Dataset entries:
———
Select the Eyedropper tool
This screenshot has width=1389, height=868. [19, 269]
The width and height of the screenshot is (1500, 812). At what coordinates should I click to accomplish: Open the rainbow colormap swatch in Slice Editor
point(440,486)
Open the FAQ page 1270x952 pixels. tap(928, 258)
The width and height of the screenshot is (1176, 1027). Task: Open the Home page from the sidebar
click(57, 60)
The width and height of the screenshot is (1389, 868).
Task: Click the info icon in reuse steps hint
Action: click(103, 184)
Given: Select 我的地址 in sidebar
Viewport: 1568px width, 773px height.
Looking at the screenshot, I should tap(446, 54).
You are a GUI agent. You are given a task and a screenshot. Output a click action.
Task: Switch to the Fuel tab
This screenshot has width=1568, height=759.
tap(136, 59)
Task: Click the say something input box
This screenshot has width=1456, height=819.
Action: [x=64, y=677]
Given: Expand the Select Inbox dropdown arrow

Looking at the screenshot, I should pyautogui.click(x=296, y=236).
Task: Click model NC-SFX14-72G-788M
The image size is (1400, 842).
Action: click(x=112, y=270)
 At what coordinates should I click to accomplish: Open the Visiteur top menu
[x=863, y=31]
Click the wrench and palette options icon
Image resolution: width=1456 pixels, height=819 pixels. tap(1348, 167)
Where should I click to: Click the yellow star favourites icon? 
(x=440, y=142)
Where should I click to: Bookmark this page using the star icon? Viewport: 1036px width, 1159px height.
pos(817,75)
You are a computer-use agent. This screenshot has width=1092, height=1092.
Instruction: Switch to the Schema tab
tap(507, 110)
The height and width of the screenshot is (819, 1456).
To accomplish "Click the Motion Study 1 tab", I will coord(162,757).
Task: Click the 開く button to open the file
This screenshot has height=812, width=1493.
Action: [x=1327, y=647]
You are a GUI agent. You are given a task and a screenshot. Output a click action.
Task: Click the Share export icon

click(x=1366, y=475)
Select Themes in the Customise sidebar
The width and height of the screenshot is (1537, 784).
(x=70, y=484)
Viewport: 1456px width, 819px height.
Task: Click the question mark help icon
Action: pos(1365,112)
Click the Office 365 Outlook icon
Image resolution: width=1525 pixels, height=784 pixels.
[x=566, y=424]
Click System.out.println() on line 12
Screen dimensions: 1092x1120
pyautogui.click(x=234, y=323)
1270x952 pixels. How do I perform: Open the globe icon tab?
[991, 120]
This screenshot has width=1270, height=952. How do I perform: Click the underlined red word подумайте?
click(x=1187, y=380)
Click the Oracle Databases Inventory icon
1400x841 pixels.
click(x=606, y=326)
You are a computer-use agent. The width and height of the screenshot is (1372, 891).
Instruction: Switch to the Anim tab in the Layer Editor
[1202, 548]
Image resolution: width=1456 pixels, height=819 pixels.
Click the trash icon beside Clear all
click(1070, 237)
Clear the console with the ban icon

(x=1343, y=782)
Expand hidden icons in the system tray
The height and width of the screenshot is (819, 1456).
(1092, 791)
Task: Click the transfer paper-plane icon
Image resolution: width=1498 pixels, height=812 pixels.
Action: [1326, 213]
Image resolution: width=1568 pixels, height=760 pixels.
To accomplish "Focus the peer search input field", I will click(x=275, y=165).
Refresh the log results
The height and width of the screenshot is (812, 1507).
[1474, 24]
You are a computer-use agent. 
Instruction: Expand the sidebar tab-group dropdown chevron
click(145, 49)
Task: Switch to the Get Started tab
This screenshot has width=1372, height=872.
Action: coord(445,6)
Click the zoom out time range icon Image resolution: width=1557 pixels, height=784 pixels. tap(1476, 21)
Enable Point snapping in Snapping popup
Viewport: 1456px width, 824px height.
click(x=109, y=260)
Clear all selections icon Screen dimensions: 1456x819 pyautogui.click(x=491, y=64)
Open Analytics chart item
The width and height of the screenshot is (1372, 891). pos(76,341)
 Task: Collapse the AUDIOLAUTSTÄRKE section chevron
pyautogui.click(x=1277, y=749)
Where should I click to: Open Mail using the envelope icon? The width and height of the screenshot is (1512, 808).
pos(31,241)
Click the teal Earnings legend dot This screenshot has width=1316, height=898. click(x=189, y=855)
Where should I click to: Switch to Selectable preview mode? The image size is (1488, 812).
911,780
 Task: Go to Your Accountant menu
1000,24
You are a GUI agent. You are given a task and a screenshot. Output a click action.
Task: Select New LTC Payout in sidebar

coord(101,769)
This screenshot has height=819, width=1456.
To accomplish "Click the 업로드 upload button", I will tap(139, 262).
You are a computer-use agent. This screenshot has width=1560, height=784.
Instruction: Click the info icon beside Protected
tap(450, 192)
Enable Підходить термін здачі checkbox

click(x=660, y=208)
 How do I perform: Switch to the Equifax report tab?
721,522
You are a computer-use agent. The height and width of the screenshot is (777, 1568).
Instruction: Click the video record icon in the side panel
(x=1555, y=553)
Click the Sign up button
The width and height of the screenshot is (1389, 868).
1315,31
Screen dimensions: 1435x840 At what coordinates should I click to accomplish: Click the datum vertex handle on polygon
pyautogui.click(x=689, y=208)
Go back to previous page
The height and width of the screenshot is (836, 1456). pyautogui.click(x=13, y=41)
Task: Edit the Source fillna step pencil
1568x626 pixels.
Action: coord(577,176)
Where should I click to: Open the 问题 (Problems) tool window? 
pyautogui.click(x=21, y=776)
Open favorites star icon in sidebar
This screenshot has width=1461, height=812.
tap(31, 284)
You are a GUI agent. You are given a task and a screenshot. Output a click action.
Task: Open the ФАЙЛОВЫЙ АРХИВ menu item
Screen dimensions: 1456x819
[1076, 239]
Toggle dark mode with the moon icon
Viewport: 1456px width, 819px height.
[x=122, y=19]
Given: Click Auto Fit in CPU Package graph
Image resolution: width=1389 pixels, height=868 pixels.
———
*What to work on*. Copy out the lines of the data where the string "input" occurs.

*Written response*.
Task: Click the say something input box
To accomplish "Focus the peer search input field", I will click(x=275, y=165).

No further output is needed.